General characteristics
- Type: Teak-built barque
- Tons burthen: 423 or 420 (bm)
- Length: Overall: 117 ft 4 in (35.8 m); Keel: 115 ft 7 in (35.2 m);
- Beam: 28 ft 5 in (8.7 m)
- Depth of hold: 13 ft 7 in (4.14 m)
- Propulsion: Sails
- Sail plan: Barque rigged
- Complement: 58
- Armament: Two guns
- Notes: Teak-built

= HMS Assistance (1850) =

1835 survey barque

HMS Assistance was an Arctic discovery barque of the Royal Navy, and the sixth vessel to carry the name. She began in 1834 as the India-built merchant vessel Acorn. Her name was changed to Baboo. Under that name she transported contract labourers between Mauritius and India, and immigrants to South Australia. The Royal Navy purchased her in 1850 and named her HMS Assistance. Assistance participated in two Arctic expeditions in the search for the lost Franklin expedition before her crew abandoned her in the ice in 1854.

== Career ==
=== Merchant navy ===
Assistance was built out of teak in 1835, at Howrah, Calcutta, and was launched as the merchant vessel Acorn. She was renamed Baboo at some point prior to 1837.

On 23 August 1837, Baboo carried 106 male and six female contract labourers from Calcutta to Mauritius. (Note: The term at the time for contract labourers brought to the British colonies from India, or China, was coolies.) She also made one voyage repatriating contract labourers from Mauritius to India. She had embarked 240 contract labourers, of whom six men died on the way to Madras, and eleven between Madras and Calcutta.

Baboo first appeared in Lloyd's Register in 1839 with Forrester, master, T. Kincaid, owner, Greenock, homeport, and trade Liverpool–South Australia.

Baboo made two voyages to South Australia carrying immigrants. The first took her from Liverpool on 23 November 1839, to Port Adelaide, where she arrived on 9 March 1840. Emanuel Underwood, a passenger on board Baboo, brought with him a small vessel in frame, together with her equipment.
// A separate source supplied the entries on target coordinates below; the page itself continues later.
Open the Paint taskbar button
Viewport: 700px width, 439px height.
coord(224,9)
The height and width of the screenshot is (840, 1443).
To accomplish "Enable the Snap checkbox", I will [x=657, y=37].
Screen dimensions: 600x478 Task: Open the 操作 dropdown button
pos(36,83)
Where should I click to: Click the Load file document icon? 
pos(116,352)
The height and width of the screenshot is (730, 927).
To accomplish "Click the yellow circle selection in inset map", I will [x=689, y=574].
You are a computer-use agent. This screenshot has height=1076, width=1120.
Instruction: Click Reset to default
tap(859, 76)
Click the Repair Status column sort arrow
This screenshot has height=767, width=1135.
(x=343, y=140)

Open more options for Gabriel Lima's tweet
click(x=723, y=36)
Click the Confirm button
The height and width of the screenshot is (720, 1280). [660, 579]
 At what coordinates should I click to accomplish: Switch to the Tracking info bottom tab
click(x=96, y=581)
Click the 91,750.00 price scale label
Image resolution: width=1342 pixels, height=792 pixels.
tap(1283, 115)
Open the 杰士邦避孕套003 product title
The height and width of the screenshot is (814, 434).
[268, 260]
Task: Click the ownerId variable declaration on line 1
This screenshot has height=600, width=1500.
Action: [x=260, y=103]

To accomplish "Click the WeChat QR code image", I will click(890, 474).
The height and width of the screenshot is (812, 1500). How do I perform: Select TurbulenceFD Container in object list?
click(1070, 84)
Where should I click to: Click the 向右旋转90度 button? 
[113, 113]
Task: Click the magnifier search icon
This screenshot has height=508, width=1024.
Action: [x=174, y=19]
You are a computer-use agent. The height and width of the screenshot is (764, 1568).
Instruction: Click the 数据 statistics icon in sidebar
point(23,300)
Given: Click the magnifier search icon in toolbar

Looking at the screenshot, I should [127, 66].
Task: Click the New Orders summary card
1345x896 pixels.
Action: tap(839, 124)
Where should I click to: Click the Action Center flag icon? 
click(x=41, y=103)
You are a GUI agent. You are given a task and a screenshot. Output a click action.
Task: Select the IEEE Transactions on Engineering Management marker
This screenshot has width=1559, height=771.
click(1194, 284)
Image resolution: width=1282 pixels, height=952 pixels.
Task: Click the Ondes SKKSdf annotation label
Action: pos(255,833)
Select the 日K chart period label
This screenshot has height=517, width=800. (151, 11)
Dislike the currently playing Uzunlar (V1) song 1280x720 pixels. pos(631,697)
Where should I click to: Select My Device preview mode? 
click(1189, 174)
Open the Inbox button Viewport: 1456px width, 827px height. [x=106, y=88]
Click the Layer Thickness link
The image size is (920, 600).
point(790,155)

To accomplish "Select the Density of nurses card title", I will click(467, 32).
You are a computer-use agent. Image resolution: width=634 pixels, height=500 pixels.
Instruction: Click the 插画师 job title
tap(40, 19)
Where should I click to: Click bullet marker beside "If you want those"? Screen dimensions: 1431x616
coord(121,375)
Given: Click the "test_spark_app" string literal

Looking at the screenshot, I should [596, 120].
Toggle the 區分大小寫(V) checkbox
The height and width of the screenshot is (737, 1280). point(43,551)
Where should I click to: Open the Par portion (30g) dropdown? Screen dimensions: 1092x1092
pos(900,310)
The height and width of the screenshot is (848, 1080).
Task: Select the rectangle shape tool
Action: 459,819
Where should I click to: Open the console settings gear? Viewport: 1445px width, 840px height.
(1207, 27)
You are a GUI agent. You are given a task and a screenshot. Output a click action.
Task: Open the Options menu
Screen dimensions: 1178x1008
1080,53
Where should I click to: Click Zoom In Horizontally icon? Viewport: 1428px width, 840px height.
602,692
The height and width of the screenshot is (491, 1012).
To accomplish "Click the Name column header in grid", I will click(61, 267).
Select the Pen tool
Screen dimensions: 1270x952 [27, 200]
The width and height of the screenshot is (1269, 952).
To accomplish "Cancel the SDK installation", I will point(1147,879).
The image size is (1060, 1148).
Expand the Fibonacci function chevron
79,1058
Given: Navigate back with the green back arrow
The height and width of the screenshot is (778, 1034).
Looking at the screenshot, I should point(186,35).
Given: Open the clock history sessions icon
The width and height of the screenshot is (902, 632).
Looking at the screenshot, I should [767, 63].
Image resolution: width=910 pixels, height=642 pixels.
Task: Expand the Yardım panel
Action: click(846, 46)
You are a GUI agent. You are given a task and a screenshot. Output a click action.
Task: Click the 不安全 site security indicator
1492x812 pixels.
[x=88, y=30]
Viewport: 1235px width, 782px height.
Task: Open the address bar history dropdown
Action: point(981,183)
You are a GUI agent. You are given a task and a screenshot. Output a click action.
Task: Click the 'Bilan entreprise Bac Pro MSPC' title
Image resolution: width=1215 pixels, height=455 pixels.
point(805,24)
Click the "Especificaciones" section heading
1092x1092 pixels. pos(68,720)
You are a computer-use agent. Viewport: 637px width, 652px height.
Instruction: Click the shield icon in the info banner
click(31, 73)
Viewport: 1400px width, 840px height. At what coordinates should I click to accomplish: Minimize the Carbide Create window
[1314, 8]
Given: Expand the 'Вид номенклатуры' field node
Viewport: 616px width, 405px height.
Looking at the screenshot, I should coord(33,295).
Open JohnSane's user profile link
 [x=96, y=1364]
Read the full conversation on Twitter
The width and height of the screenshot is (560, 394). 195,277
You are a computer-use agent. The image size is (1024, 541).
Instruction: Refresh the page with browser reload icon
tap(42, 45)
He assembled her at Port Adelaide and named her after the colony's governor.

On 14 May 1847, Baboo ran aground and was severely damaged in the River Thames at Limehouse, consequent to an argument as to whether she should be towed by tugs Lion or Newcastle. Baboo was on a voyage from London to Sydney. She was refloated and put back to London. She had her damages repaired that year. Baboo sailed from the Port of London, departing on 27 June, to Port Jackson, Sydney, New South Wales, Australia, arriving on 24 October. Her captain was Charles Barker.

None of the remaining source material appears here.